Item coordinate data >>

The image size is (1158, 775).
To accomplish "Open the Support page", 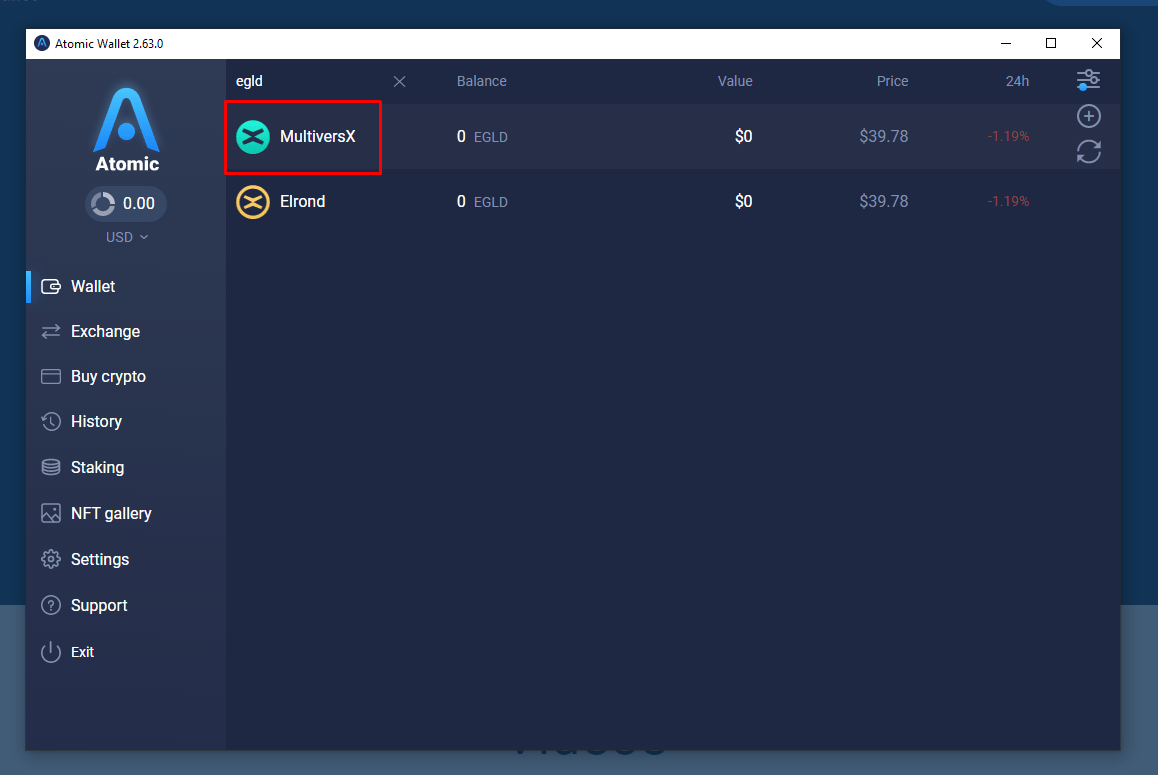I will click(x=98, y=605).
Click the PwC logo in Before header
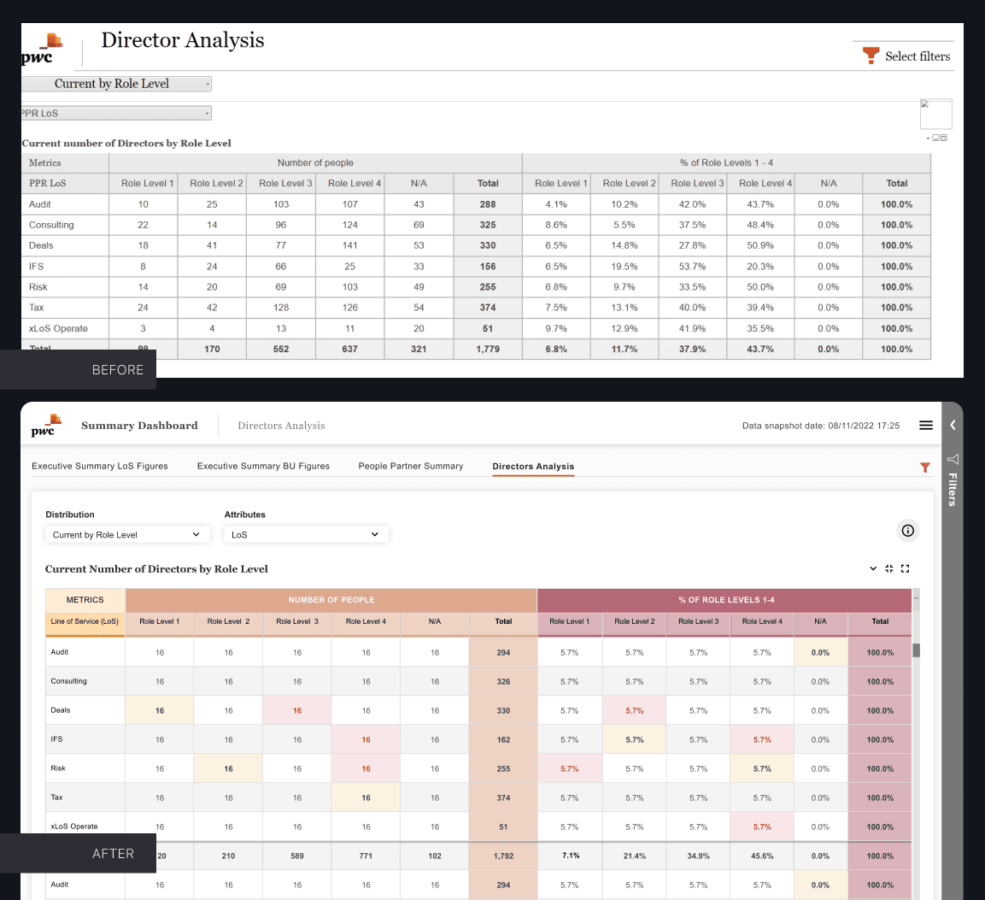 (42, 50)
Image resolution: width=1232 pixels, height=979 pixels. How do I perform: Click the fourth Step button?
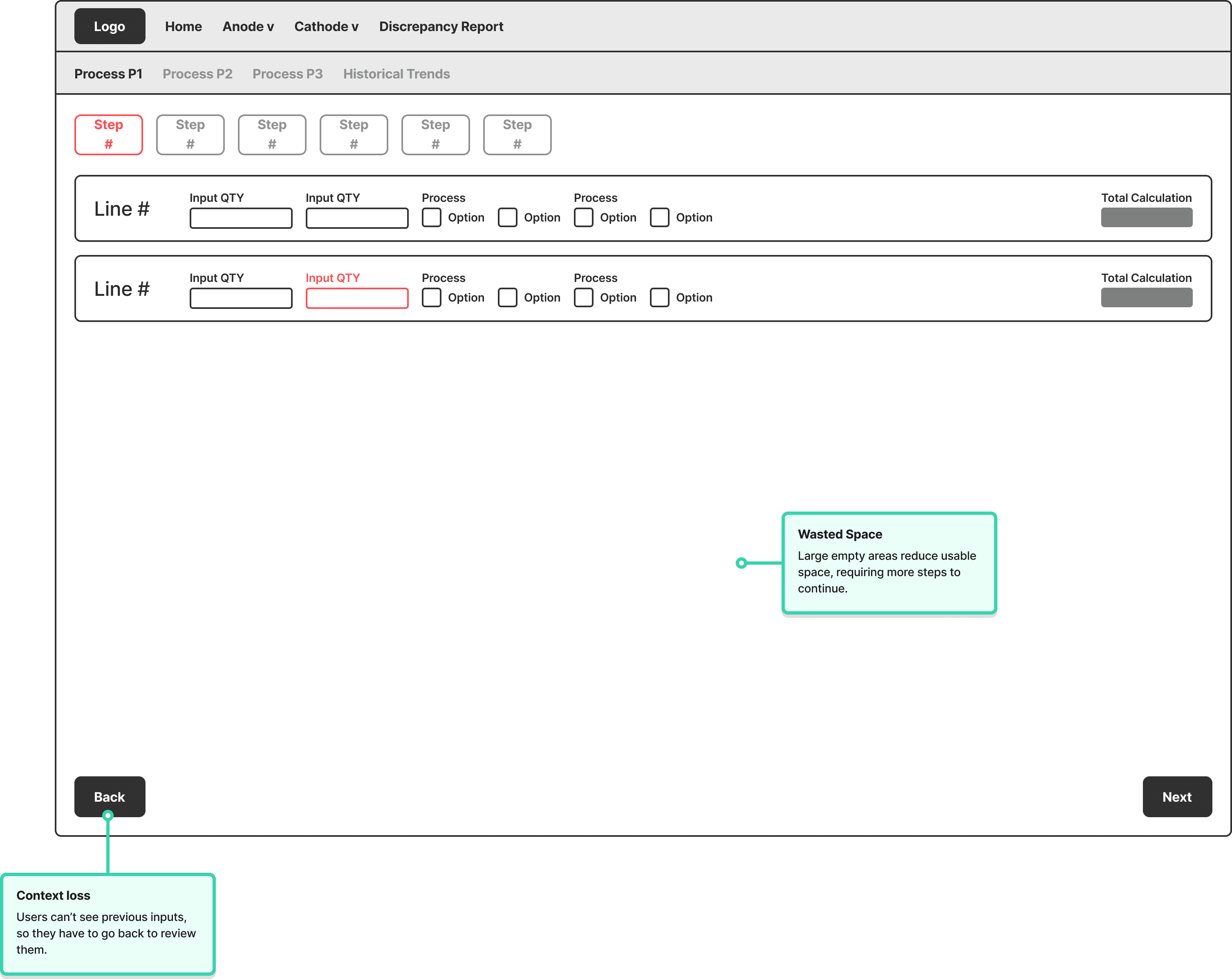tap(354, 135)
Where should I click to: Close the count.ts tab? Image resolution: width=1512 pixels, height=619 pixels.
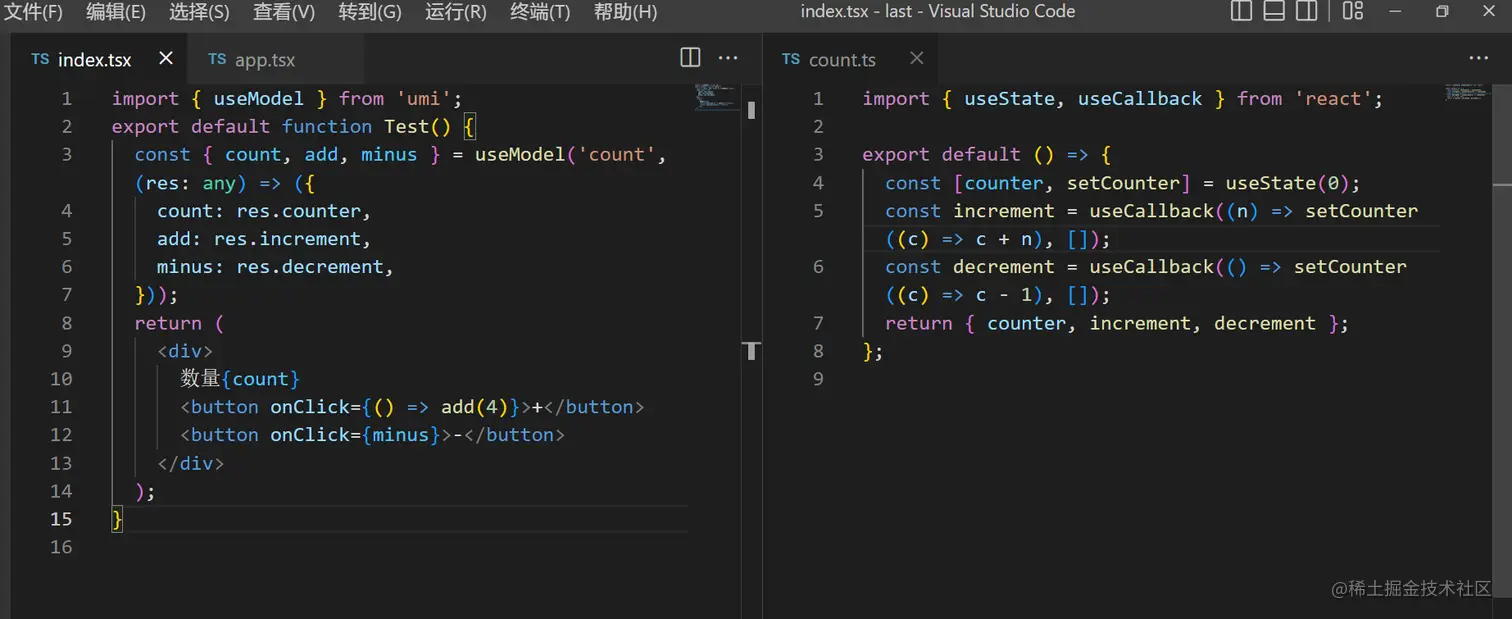click(x=916, y=59)
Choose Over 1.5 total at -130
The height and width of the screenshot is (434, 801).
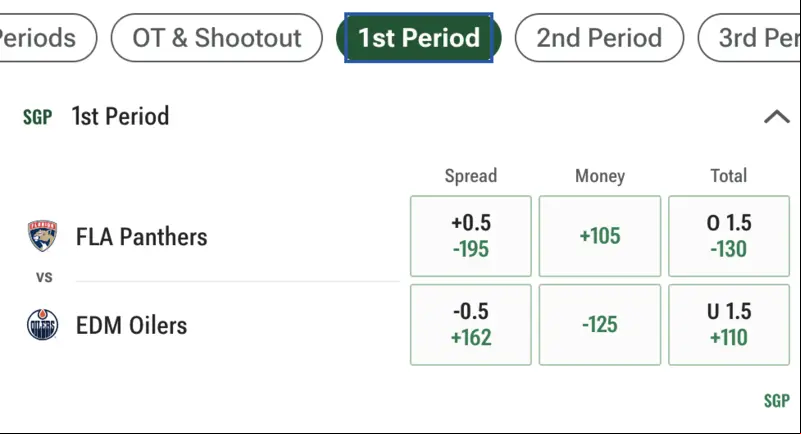[729, 236]
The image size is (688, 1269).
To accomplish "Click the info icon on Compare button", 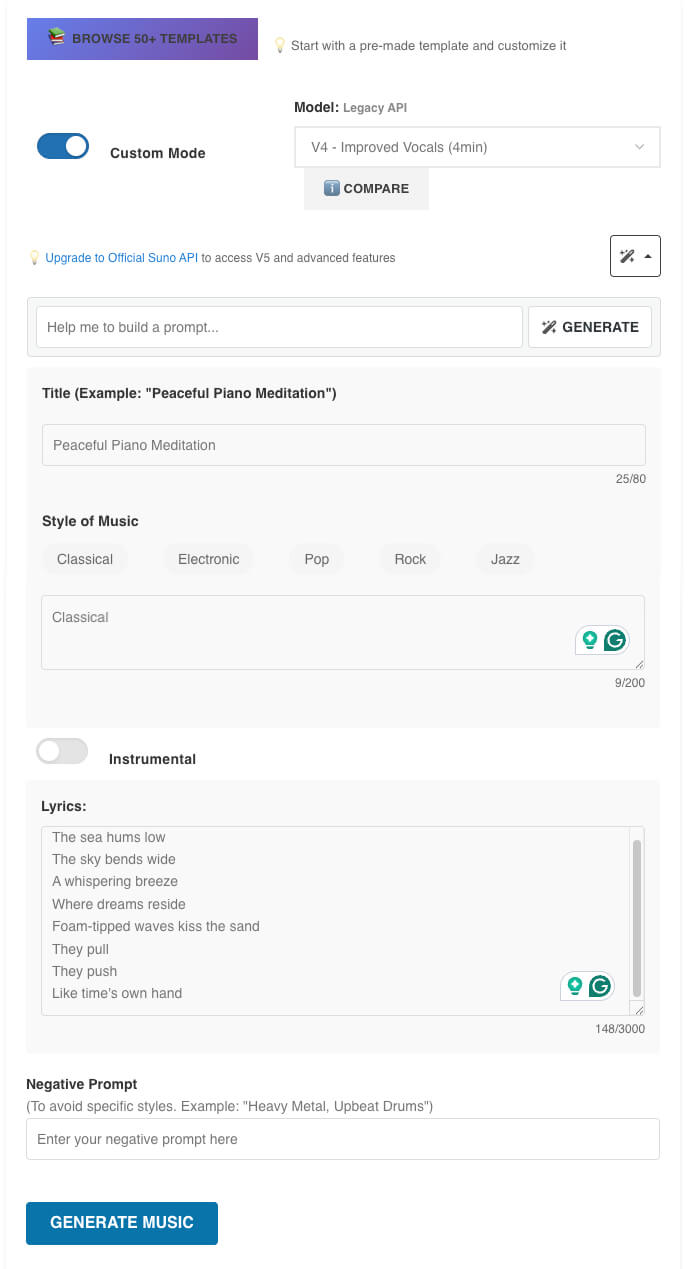I will [x=332, y=188].
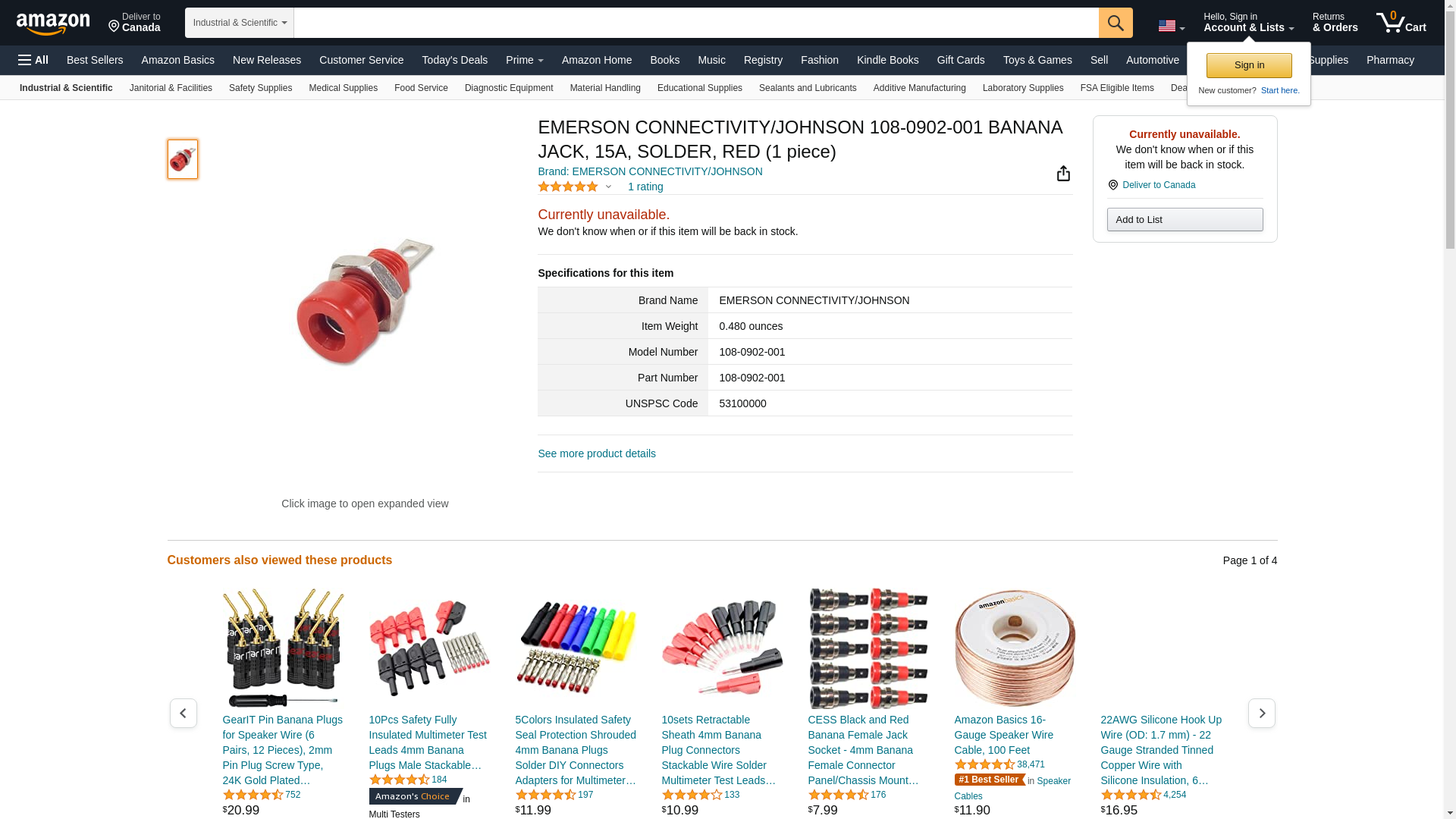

WHAT IS REQUIRED >>
Revise the listing by replacing "Step" with "Next", starting at the line that has "Click the PwC logo in Before header" and stopping after the line that has "click(x=916, y=59)". Return only those lines, otherwise unchanged, with the pictures left out.

RESULT OF THE TASK >>
Click the PwC logo in Before header
 (42, 50)
Image resolution: width=1232 pixels, height=979 pixels. How do I perform: Click the fourth Next button?
tap(354, 135)
Where should I click to: Close the count.ts tab? Image resolution: width=1512 pixels, height=619 pixels.
click(x=916, y=59)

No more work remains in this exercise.